California Court of Appeals, Fourth District, Third Division
Dec 23, 2009
No. G041541 (Cal. Ct. App. Dec. 23, 2009)

Opinion

NOT TO BE PUBLISHED

Appeal from a judgment of the Superior Court of Orange County No. 08CF1095, David A. Thompson, Judge.

Patricia J. Ulibarri, under appointment by the Court of Appeal, for Defendant and Appellant.

Edmund G. Brown, Jr., Attorney General, Dane R. Gillette, Chief Assistant Attorney General, Gary W. Schons, Assistant Attorney General, Gary W. Brozio and William M. Wood, Deputy Attorneys General, for Plaintiff and Respondent.


OPINION

THE COURT:

Before Rylaarsdam, Acting P.J., Aronson, J., and Ikola, J.

Relmon Henry Davis appeals from his conviction of forcible oral copulation with a knife use enhancement, and assault with a knife. He is serving a prison term of 18 years to life. Davis’s sole claim of error concerns the admission of certain “propensity” evidence under Evidence Code section 1108, subdivision (a). (All further statutory references are to the Evidence Code.)

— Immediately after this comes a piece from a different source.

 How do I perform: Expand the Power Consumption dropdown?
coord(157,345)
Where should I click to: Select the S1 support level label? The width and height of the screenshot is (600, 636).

Davis argues the admission of evidence of his prior sexual offenses against his 17-year-old half sister caused him undue prejudice and violated his federal and state due process rights. Finding neither abuse of discretion nor constitutional violation, we affirm.

BACKGROUND

At the time of the events leading to his arrest, Davis had been staying with his former girlfriend, Jenny D., and their three-year-old son Jordan, for approximately one week. This brief cohabitation followed several years of little contact between Davis and Jenny D. The two had lived together previously for a few months from approximately November of 2003 through early 2004.

Late on the day in question, Jenny D. returned from work with Jordan in tow, and found Davis on the couch next to an empty bottle of vodka. Upset that he had done none of the chores she had requested, Jenny D. told Davis that their relationship was not working out and she wanted him to leave. An argument ensued.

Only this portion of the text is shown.